Working from the entries below, count every line that includes the word "Given". Return the figure alone.

### Extracted data ###

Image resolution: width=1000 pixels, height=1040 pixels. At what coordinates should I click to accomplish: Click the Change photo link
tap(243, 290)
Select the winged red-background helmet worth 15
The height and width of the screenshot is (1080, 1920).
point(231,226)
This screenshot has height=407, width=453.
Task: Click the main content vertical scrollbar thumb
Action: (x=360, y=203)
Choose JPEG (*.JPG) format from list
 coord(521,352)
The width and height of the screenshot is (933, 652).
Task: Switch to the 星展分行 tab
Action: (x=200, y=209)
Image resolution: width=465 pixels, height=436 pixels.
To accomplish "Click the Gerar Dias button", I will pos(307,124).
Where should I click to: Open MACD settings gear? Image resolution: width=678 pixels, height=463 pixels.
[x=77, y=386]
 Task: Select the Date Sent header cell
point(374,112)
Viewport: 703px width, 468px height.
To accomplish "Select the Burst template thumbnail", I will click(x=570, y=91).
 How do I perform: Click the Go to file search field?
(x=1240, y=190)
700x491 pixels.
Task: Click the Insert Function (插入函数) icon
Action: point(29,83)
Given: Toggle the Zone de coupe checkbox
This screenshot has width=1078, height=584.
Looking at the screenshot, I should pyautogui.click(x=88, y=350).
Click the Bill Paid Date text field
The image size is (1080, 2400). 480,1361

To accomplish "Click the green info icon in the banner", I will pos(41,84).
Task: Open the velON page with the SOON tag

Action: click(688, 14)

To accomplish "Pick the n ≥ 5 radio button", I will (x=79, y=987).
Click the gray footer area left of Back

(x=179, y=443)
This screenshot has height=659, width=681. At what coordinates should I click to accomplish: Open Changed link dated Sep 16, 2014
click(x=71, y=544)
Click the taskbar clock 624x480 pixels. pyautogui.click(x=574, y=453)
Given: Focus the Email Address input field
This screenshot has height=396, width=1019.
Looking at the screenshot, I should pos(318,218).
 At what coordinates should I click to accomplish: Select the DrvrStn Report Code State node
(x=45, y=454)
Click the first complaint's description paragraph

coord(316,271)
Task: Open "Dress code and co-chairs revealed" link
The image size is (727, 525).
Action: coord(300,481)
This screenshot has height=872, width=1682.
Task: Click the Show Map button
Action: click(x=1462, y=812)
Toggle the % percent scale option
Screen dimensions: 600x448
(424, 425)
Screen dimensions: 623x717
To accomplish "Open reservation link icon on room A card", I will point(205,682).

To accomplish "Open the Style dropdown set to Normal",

###

Written solution:
2